Cushing’s Syndrome, Prostate Cancer and Adrenocortical Carcinoma

Orphagen has identified and characterized small molecule antagonists to steroidogenic factor-1 (SF-1). SF-1 binds to and regulates DNA promoter elements in the major transporters and enzymes required for adrenal steroid synthesis. It is also required for development of the adrenal gland. SF-1 antagonists inhibit cortisol secretion in adrenal cells and have potential application in two orphan indications, Cushing’s syndrome and adrenocortical carcinoma. In addition, SF-1 appears to have an important role in the progression of advanced prostate cancer.

 

cushings-adrenocortical-crop

 

Cushing’s syndrome:
An estimated 20,000 people in the US have Cushing’s, with more than 3,000 new cases diagnosed each year. The incidence is similar in Europe. Cushing’s syndrome disproportionately affects females, who make up about 75% of the diagnosed cases. Symptoms of Cushing’s syndrome can include obesity, diabetes, psychiatric disorders, osteoporosis and immune suppression. Cushing’s syndrome is caused by elevated secretion of cortisol from the adrenal gland, in association with pituitary, adrenal or other cancers.

Orphagen has identified small molecule antagonists to SF-1 that have the potential to suppress cortisol levels in all Cushing’s patients without serious side effects.

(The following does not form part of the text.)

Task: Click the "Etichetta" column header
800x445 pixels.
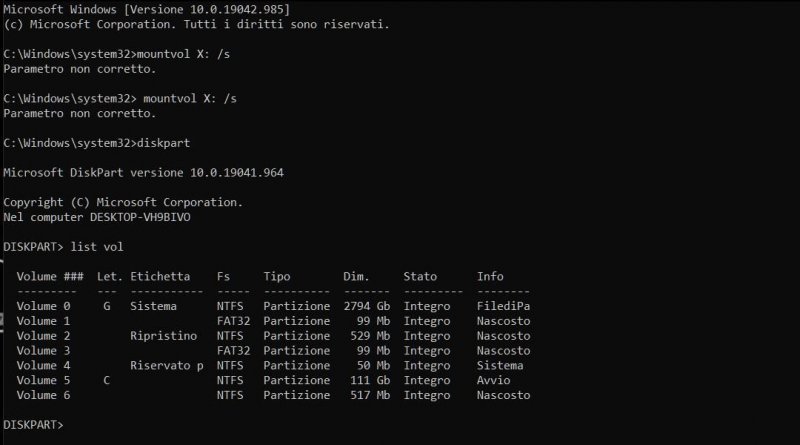Action: [160, 275]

Adrenocortical carcinoma (ACC):
ACC is a rare malignancy with an extremely poor prognosis (5-year overall survival: 37-47%). Complete surgical resection offers hope for long-term survival but surgery is not an option in up to two-thirds of patients because metastasis has usually occurred by the time of diagnosis.

SF-1 is recognized as a potential mechanism-based therapeutic target for control of ACC and an SF-1 antagonist could be used in the treatment of ACC.

Pediatric ACC:
Pediatric ACC is a very rare but aggressive cancer with a long-term survival rate of about 50%. Approximately 60% of children with adrenocortical tumors are diagnosed before the age of four. The SF-1 gene is amplified and SF-1 protein is overexpressed in the vast majority of childhood adrenocortical tumors strongly implicating SF-1 in pediatric adrenocortical tumorigenesis.

Castration resistant prostate cancer (CRPC):
CRPC is the most common cancer in males. Surgery is not an option if the cancer has spread beyond the prostate gland, at which point patients typically receive hormonal therapy, essentially chemical castration. This course of therapy usually fails within two years, resulting in castration resistant prostate cancer (CRPC). Most patients eventually succumb to CRPC, which is the second leading cause of cancer deaths in men.
SF-1 antagonists may: (1) block the adrenal androgens that circumvent chemical castration, and are a primary cause of CRPC; and (2) inhibit synthesis of androgens within the prostate tumor itself, where SF-1 may control induction of enzymes for de novo androgen synthesis in treatment-resistant cancers.